Once you have reviewed the listing below, restate it word for word.

---------- Extracted material

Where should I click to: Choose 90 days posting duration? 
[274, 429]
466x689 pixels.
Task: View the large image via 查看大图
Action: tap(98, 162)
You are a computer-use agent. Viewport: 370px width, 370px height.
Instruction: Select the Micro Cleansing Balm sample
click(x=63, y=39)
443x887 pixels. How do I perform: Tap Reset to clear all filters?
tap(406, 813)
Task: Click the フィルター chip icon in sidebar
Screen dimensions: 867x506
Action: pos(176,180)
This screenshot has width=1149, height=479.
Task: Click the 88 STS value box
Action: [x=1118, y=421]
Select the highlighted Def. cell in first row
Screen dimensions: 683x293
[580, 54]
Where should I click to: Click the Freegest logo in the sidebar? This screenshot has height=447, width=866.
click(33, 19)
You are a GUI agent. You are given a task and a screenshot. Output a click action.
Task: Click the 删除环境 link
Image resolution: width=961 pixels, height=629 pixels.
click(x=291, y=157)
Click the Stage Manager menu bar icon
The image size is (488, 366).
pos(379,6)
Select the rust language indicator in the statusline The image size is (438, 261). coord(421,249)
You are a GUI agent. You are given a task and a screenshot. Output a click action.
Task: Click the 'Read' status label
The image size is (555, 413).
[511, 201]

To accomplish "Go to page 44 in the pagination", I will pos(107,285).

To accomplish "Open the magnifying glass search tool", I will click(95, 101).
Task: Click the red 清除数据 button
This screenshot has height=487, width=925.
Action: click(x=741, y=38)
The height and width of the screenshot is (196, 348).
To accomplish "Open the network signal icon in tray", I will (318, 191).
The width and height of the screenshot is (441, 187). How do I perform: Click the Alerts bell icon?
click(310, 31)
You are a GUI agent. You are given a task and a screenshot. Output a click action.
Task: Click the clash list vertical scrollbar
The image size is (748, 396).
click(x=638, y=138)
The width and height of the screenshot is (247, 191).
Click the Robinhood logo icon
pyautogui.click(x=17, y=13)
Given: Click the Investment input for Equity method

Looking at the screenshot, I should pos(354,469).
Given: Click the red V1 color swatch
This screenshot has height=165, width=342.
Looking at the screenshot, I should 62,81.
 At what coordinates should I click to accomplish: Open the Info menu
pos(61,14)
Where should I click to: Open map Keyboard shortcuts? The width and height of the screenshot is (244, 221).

--------------------

Response to this exercise =
Where should I click to: Choose 90 days posting duration? 
[274, 429]
466x689 pixels.
Task: View the large image via 查看大图
Action: tap(98, 162)
You are a computer-use agent. Viewport: 370px width, 370px height.
Instruction: Select the Micro Cleansing Balm sample
click(x=63, y=39)
443x887 pixels. How do I perform: Tap Reset to clear all filters?
tap(406, 813)
Task: Click the フィルター chip icon in sidebar
Screen dimensions: 867x506
Action: pos(176,180)
This screenshot has width=1149, height=479.
Task: Click the 88 STS value box
Action: [x=1118, y=421]
Select the highlighted Def. cell in first row
Screen dimensions: 683x293
[580, 54]
Where should I click to: Click the Freegest logo in the sidebar? This screenshot has height=447, width=866.
click(33, 19)
You are a GUI agent. You are given a task and a screenshot. Output a click action.
Task: Click the 删除环境 link
Image resolution: width=961 pixels, height=629 pixels.
click(x=291, y=157)
Click the Stage Manager menu bar icon
The image size is (488, 366).
pos(379,6)
Select the rust language indicator in the statusline The image size is (438, 261). coord(421,249)
You are a GUI agent. You are given a task and a screenshot. Output a click action.
Task: Click the 'Read' status label
The image size is (555, 413).
[511, 201]

To accomplish "Go to page 44 in the pagination", I will pos(107,285).

To accomplish "Open the magnifying glass search tool", I will click(95, 101).
Task: Click the red 清除数据 button
This screenshot has height=487, width=925.
Action: click(x=741, y=38)
The height and width of the screenshot is (196, 348).
To accomplish "Open the network signal icon in tray", I will (318, 191).
The width and height of the screenshot is (441, 187). How do I perform: Click the Alerts bell icon?
click(310, 31)
You are a GUI agent. You are given a task and a screenshot. Output a click action.
Task: Click the clash list vertical scrollbar
The image size is (748, 396).
click(x=638, y=138)
The width and height of the screenshot is (247, 191).
Click the Robinhood logo icon
pyautogui.click(x=17, y=13)
Given: Click the Investment input for Equity method

Looking at the screenshot, I should pos(354,469).
Given: Click the red V1 color swatch
This screenshot has height=165, width=342.
Looking at the screenshot, I should 62,81.
 At what coordinates should I click to accomplish: Open the Info menu
pos(61,14)
Where should I click to: Open map Keyboard shortcuts? The width and height of the screenshot is (244, 221).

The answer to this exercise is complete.